#### Brano scelto:
========

Si chiama Faire.ai e fa capo a quattro giovani talenti esperti del mondo fintech (tra cui il CEO Gianluigi Davassi) che hanno messo in piedi una azienda B2B specializzata nell’automazione del credito al consumo che sfrutta l’open banking come fonte di dati e utilizza il machine learning e l’intelligenza artificiale per stimare i modelli di rischio dei consumatori. La piattaforma gestisce l’intero ciclo di vita di un prestito, consentendo a banche e istituzioni finanziarie di accedere al mercato del prestito istantaneo con un’unica procedura che consente il recupero delle transazioni degli utenti presso le varie banche. A questo punto entra in gioco l’intelligenza artificiale che consente di definire il merito creditizio dell’utente senza soffermarsi tanto sulla miriade di inutili carte e documenti di solito richieste per concedere, dopo mediamente 25 giorni, un prestito.
Volendo semplificare i concetti, invece di analizzare documenti reddituali molto spesso edulcorati, questo software può stimare il reddito di un richiedente analizzando le sue operazioni bancarie.
Così come, sempre sulla base della lettura delle operazioni bancarie con tutti gli istituti di credito, può predire la solvibilità o la morosità di un debitore.
Un metodo più sicuro e più preciso che potrà fornire anche informazioni più “sottili” sulle entrate e sulle spese. Ci dirà se non hai lavorato per alcuni mesi o se sei stato all’estero per un lungo periodo. Oppure se la tua dichiarazione dei redditi è veritiera.
Un altro aspetto da non sottovalutare riguarda la capacità inclusiva di queste metodologie.
Le banche utilizzano modelli di rischio che si appoggiano esclusivamente sui dati delle centrali di rischio e sui dati socio demografici. Questi modelli conservativi svantaggiano determinate popolazioni o lavoratori che non hanno mai ottenuto prestiti in passato (come può’ essere un lavoratore precario/rider) o che hanno dati socio demografici che non appartengono a classi più tradizionali (l’immigrato). Utilizzando i dati bancari invece è possibile ottenere una “fotografia” molto precisa della situazione finanziaria dell’utente ed essere in grado di includere e approvare crediti per tutte quelle fasce di popolazioni che possono concretamente permettersi il prestito, ma sarebbero esclusi dai modelli tradizionali delle banche.
Le crisi determinano opportunità. Speriamo che lo capiscano anche le banche.
Secondo quanto riferitomi, qualche tempo fa, da Marie Johansson di Tink (la piattaforma svedese di open banking che è arrivata da poco nel nostro paese con una dotazione di oltre 33 milioni di clienti finali ), in Italia le banche vedono in generale, ma molto teoricamente, l’open banking come un’opportunità. Basti pensare che da una loro ultima indagine risulta che 4 banche su 5 ritengono che il settore stia subendo una trasformazione significativa (ma davvero?) e il 57% delle stesse avverte una vera e propria urgenza (ma va là?) nel vedere introdotti nuovi servizi basati sull’open banking.
Ma mentre loro avvertono solo l’urgenza ma sono lenti a reagire e a ragionare “diverso”, c’è chi è molto più smart nelle decisioni e vince!
Tra poco tutto sarà nelle mani del consumatore.
Anche la sopravvivenza di una banca.

========

#### Problemi da risolvere:
a: Per favore, elenca tutto ciò che il metodo descritto nel brano su Faire.ai potrà rivelare, secondo le frasi che iniziano con «Ci dirà» e «Oppure».
b: Rispondi a queste domande sul brano su Faire.ai:
(i) Dopo quanti giorni, in media, viene di solito concesso un prestito?
(ii) Di quale nazionalità è la piattaforma di open banking Tink?
(iii) Quale percentuale di banche avverte una vera e propria urgenza di nuovi servizi basati sull'open banking?
Le voci non hanno alcun rapporto con il brano.

Record da una fonte di dati:

========

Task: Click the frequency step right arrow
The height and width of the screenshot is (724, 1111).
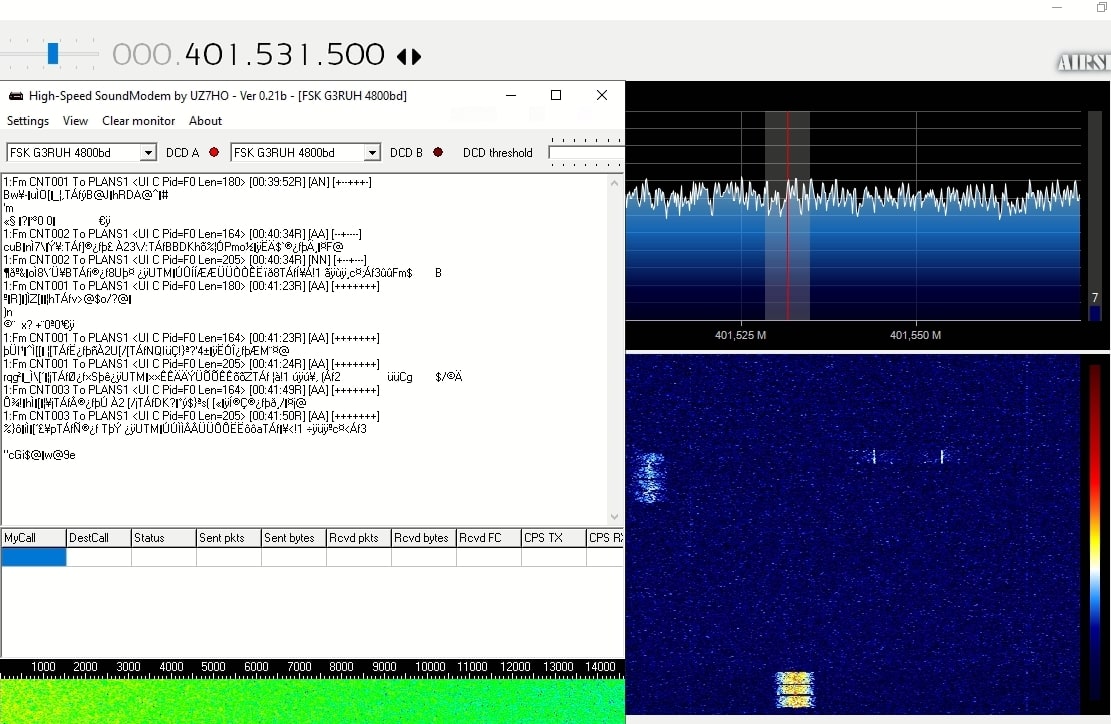Action: click(416, 57)
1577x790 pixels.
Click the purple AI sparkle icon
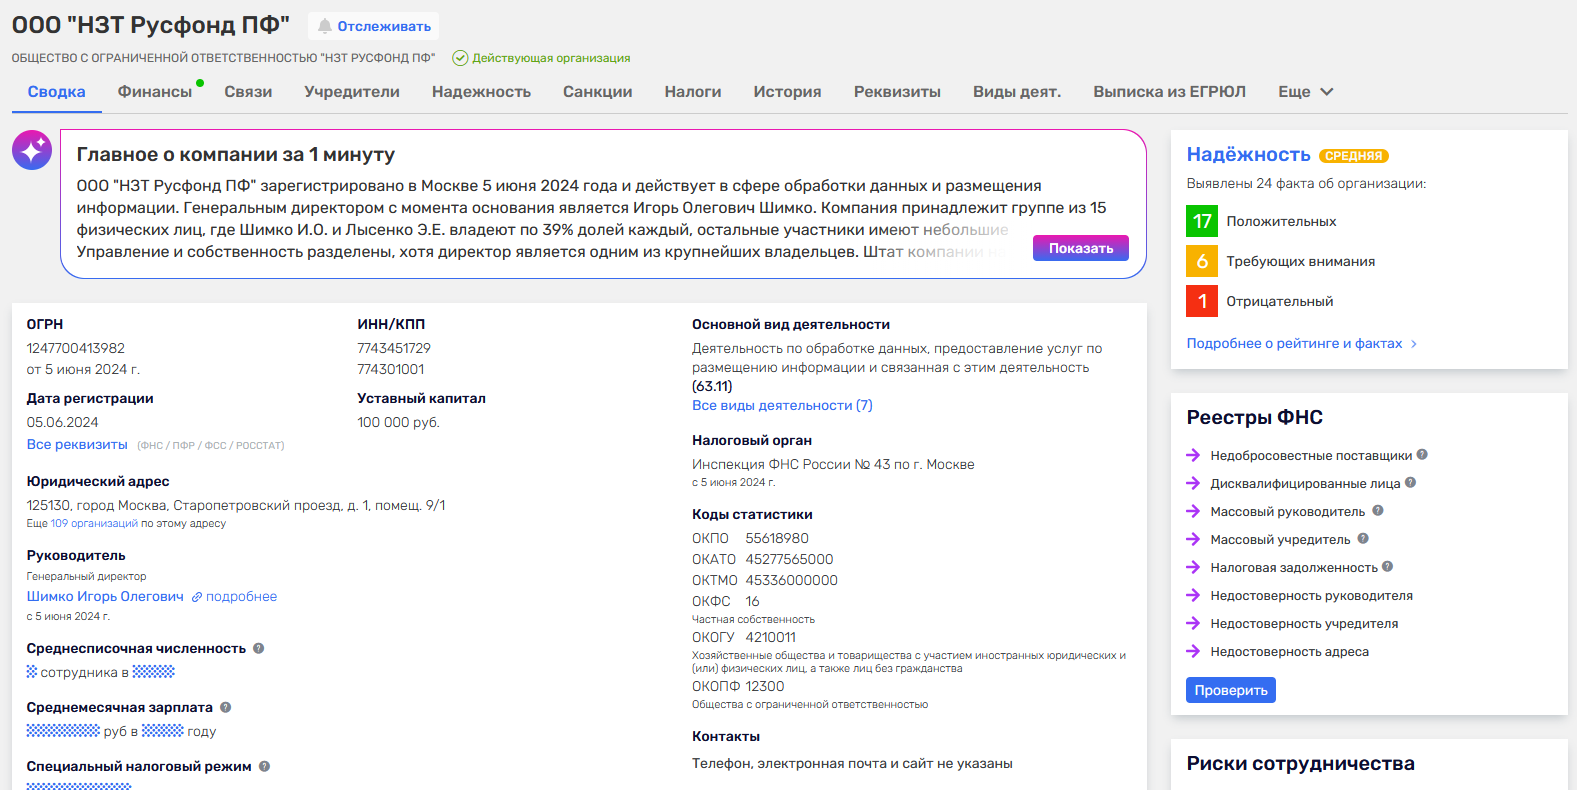(x=32, y=150)
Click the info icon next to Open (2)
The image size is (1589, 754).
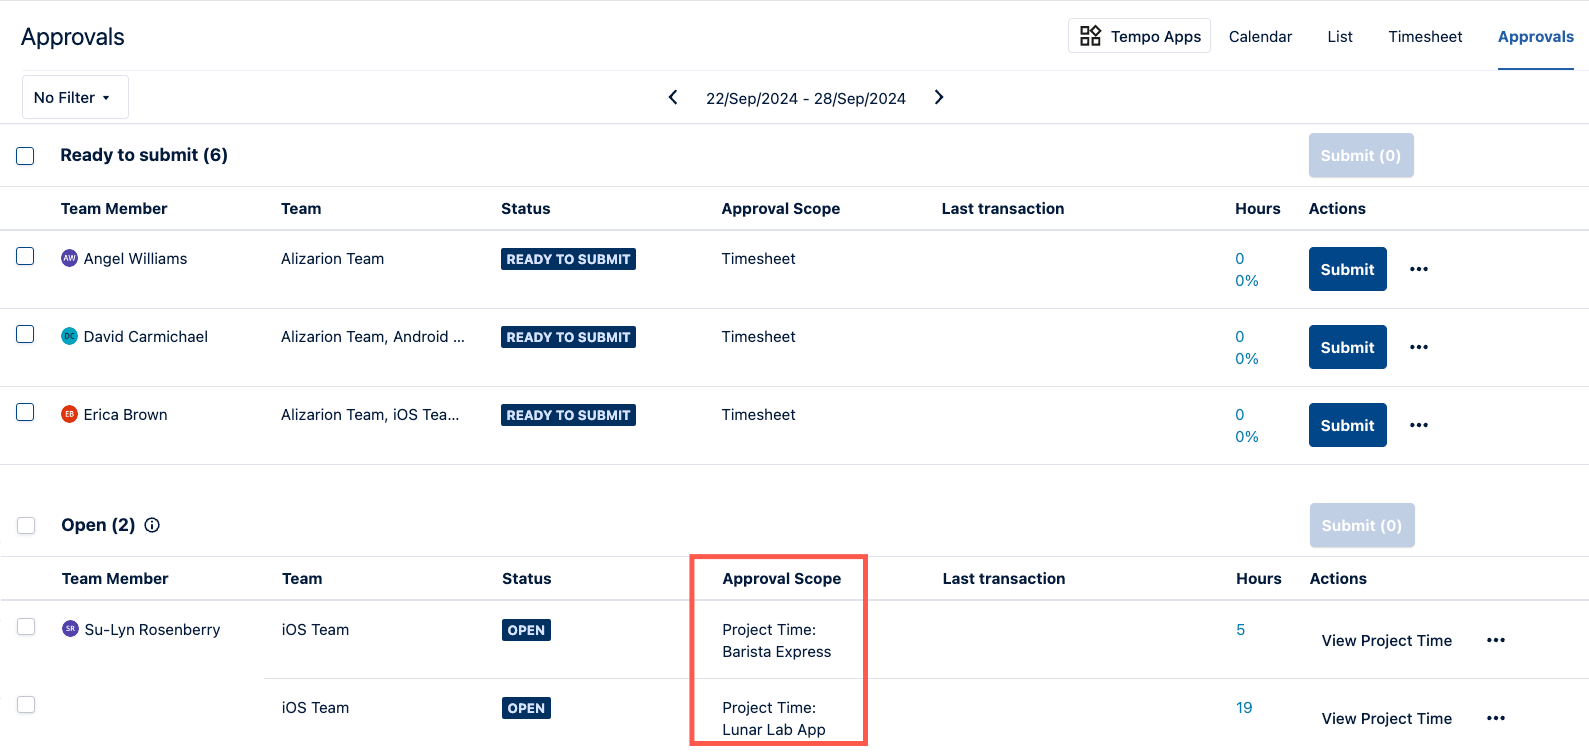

========

#### Soluzioni degli esercizi:
a:
- Se non hai lavorato per alcuni mesi
- Se sei stato all'estero per un lungo periodo
- Se la tua dichiarazione dei redditi è veritiera

b:
(i) Dopo 25 giorni.
(ii) Svedese.
(iii) Il 57%.